DEERFIELD VALLLEY- If all goes as Iberdrola Renewables plans, the Deerfield Wind project could start construction on 15 windmills as early as next year. However, there are still some regulatory actions that have to happen before work can commence in Readsboro or Searsburg. The primary regulatory hoop, according to both the wind-power developer and Wind-Action Group, an opponent of the project, is the need to have a price-purchase agreement with Green Mountain Power approved as part of a final review by the Public Service Board.
In 2009, the PSB issued Iberdrola Renewables a certificate of public good, but there are conditions on that CPG. As the PSB noted at the time, Iberdrola had not signed a power purchase with a distribution company, and would need to do so, and provide the terms of the agreement to the PSB for review. As part of a compliance filing, the board has received a proposed agreement with Green Mountain Power, which it announced in July. The board also has received comments from interveners opposed to the project, such as Lisa Linowes, of Wind-Action. “A critical piece is the review of the GMP power purchase agreement by the Public Service Board,” said Iberdrola Renewables Communications Manager Paul Copleman.

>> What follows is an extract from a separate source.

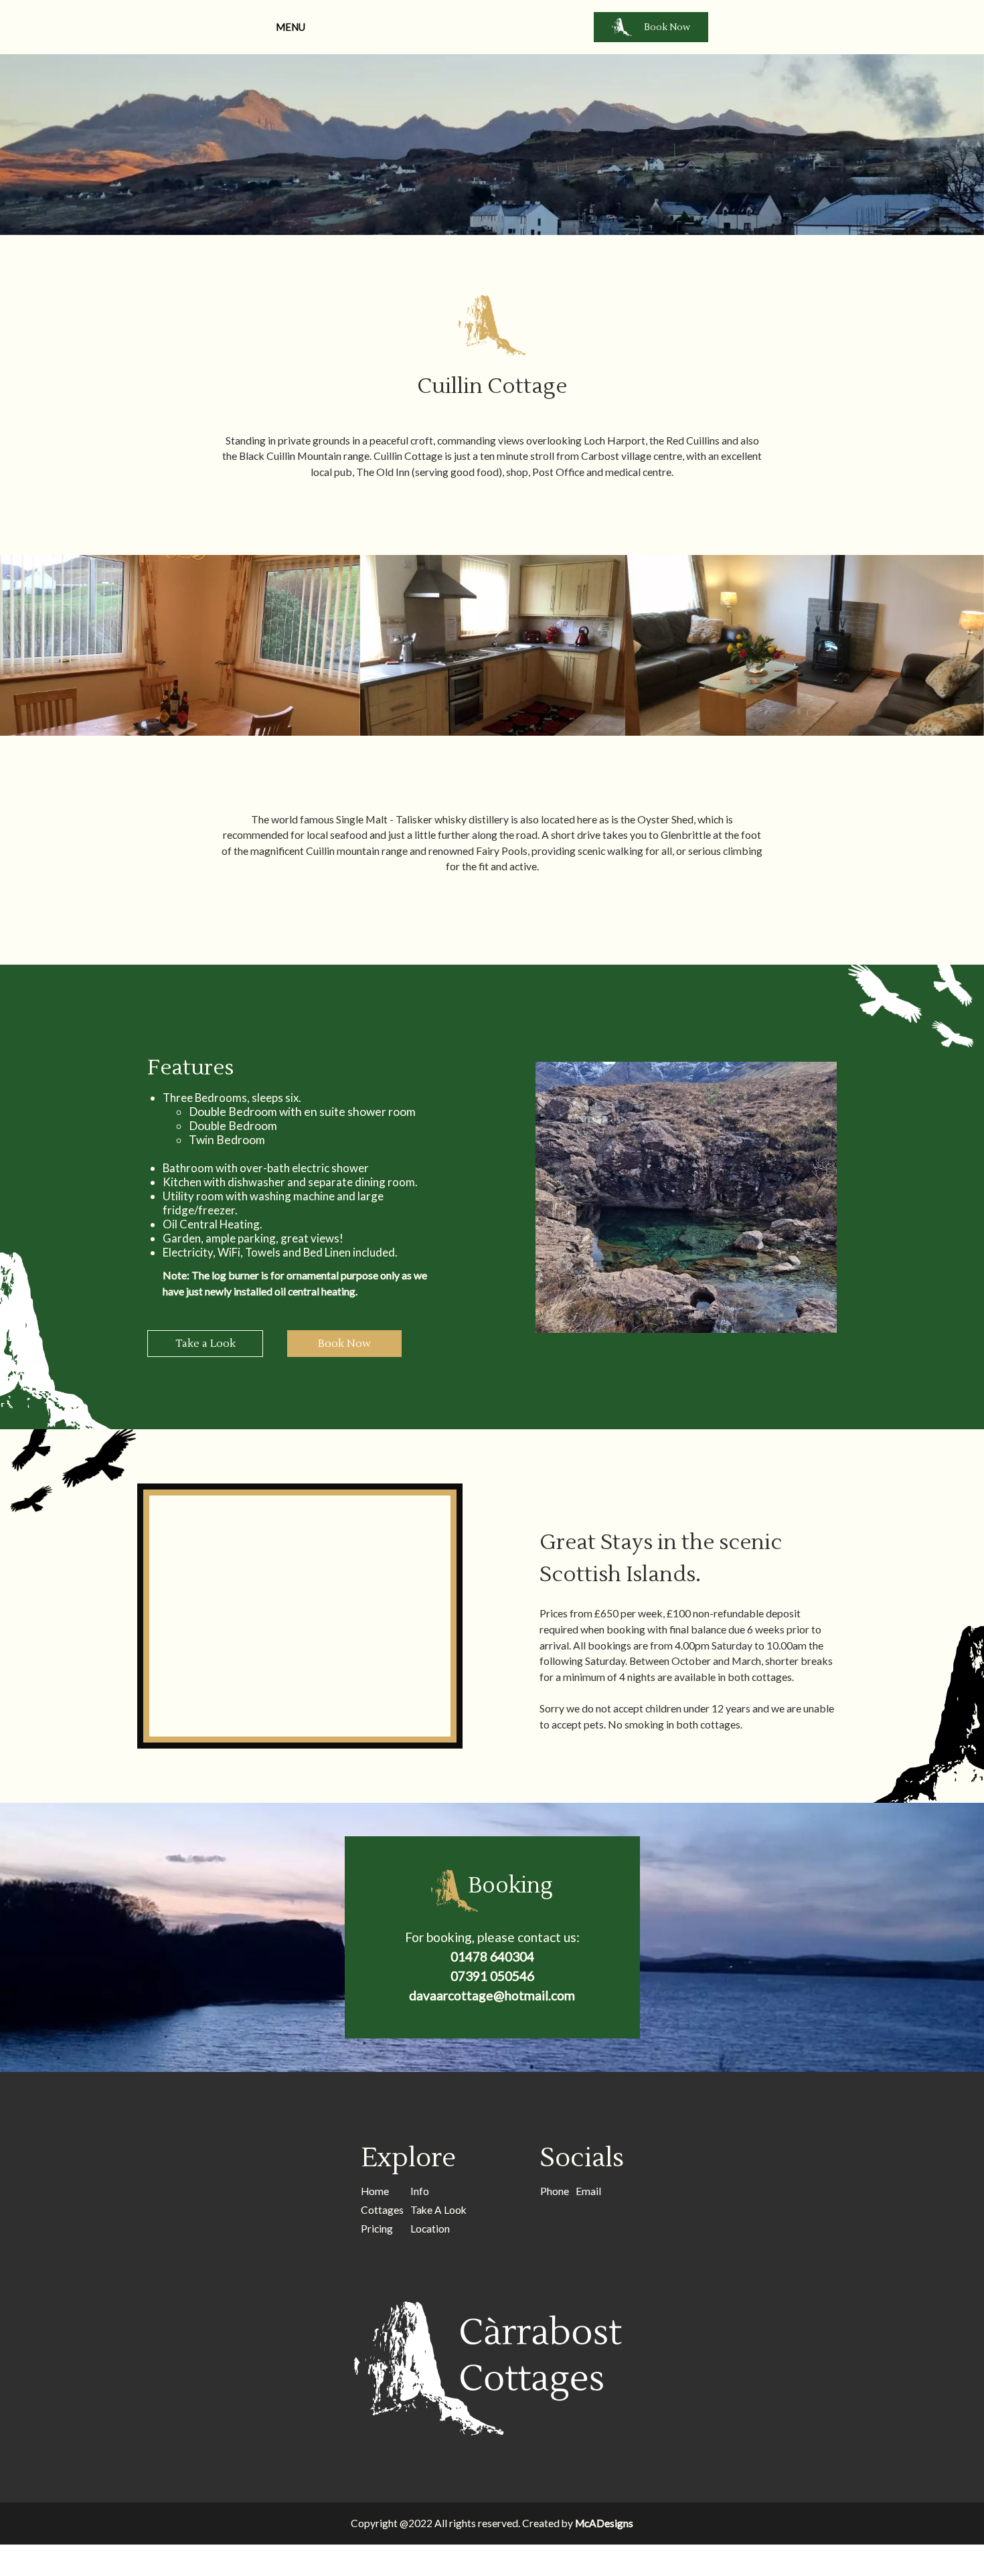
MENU (290, 27)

Linowes has intervener status and says that she has submitted challenges related to the power purchase agreement. According to Linowes, the 25-year agreement stipulates that GMP will purchase the electricity for 8.8 cents per kilowatt hour. “That’s a very long contract and it’s more expensive than most wind contracts. Most are under 8 cents and are for less time, closer to 15 years. This will be locking in utility and rate payers to potentially high rates. Especially with natural gas prices being as low as they are, and expected to remain low for the next 10 years, this agreement is disadvantageous to ratepayers.”
Dorothy Schnure, spokesperson for Green Mountain Power, disagreed. “Opponents are going to say what they are going to say. We have reviewed the claims from Wind-Action and their comparisons are flawed. We are certainly aware that fossil fuel prices are changing and we have taken that into account in our analysis of the value to our customers. Our analysis demonstrates clear benefits and value for our customers for now and over the life of the project.”
While the price of propane may have some impact on the PSB’s decision, the board also noted in 2009 when it originally granted the CPG that the proposed project could aid the state’s efforts to decrease greenhouse gas emissions.
“The new source (of energy) will help meet the state’s goals of increasing reliance upon renewable energy.”
Linowes also said that she had filed other challenges that the board is to consider before issuing its final ruling, related to the proposed height of the windmills, that she says was changed subsequent to the initial issuance of the CPG. “The turbines are taller, and have a greater visual effect, and also a different noise signature. It may be out of compliance, and we want the PSB to reinvestigate.”
According to PSB clerk Susan M. Hudson, no date has been set for the board’s decision.